System 1:
- DGX Spark
- Connected through NVIDIA Sync
System 2:
- Windows 11
- NVIDIA RTX 3070
Issue:
On system 1, my code below will throw an error:
python numba-test.py
…/.venv/lib/python3.12/site-packages/numba/cuda/dispatcher.py:536: NumbaPerformanceWarning: Grid size 4 will likely result in GPU under-utilization due to low occupancy.
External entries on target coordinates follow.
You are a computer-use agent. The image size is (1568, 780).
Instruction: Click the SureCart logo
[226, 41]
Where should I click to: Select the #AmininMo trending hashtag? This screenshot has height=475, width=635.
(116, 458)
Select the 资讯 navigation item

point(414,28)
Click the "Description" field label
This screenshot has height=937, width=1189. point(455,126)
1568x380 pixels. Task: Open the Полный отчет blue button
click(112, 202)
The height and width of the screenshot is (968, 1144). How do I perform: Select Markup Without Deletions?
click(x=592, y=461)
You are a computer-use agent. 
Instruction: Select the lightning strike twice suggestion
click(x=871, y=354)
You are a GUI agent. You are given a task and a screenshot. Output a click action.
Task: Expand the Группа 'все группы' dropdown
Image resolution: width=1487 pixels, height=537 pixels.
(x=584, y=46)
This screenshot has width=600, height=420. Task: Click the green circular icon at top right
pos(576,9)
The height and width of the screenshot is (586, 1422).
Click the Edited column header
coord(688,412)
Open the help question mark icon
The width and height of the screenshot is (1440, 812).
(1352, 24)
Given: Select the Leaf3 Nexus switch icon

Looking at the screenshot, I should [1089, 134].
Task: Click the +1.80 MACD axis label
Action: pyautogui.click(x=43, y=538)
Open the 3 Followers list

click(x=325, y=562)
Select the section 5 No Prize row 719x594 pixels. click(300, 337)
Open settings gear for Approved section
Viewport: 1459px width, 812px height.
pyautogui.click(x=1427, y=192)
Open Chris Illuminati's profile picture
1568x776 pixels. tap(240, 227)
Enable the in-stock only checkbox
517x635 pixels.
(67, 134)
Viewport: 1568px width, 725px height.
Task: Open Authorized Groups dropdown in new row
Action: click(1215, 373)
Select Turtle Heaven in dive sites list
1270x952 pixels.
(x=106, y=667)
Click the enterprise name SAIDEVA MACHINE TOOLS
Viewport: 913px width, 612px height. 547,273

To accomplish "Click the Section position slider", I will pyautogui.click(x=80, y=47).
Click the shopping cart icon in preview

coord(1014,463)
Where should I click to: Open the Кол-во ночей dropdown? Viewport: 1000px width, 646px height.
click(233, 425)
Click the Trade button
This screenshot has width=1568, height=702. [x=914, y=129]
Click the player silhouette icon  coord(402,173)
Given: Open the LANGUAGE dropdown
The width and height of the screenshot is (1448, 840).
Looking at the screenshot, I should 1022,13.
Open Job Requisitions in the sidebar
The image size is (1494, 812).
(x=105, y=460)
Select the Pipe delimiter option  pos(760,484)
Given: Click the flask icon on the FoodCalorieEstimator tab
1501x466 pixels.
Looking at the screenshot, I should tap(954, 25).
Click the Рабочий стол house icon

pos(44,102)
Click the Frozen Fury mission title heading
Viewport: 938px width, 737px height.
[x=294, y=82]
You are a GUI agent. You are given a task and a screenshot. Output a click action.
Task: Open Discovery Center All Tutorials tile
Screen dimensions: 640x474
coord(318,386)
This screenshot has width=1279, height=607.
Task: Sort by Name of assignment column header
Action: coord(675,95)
warn(NumbaPerformanceWarning(msg))
Segmentation fault (core dumped)
On system 2, the code runs fine:
[2. 2. 2. ... 2. 2. 2.]
…
Code:
# %%
from numba import cuda
import numpy as np
@cuda.jit
def vector_add(a, b, c):
idx = cuda.grid(1)
if idx < a.size:
c[idx] = a[idx] + b[idx]
N = 1024
a = np.ones(N, dtype=np.float32)
b = np.ones(N, dtype=np.float32)
c = np.zeros_like(a)
threads_per_block = 256
blocks_per_grid = (N + threads_per_block - 1) // threads_per_block
vector_add[blocks_per_grid, threads_per_block](a, b, c)
cuda.synchronize()
print(c)
Question/Help With:
The only thing I can think of at this hour is that the DGX spark has unified memory, but that really shouldn’t be causing this sort of problem. I’ve also never used numba before. So it could be some strange user error on my end. Was hoping to see if anyone else has had any issues or if this is a known issue.
I was going to try cupy next, but as a last resort I will try a more traditional method and write a CUDA/C++ kernel and pybind11.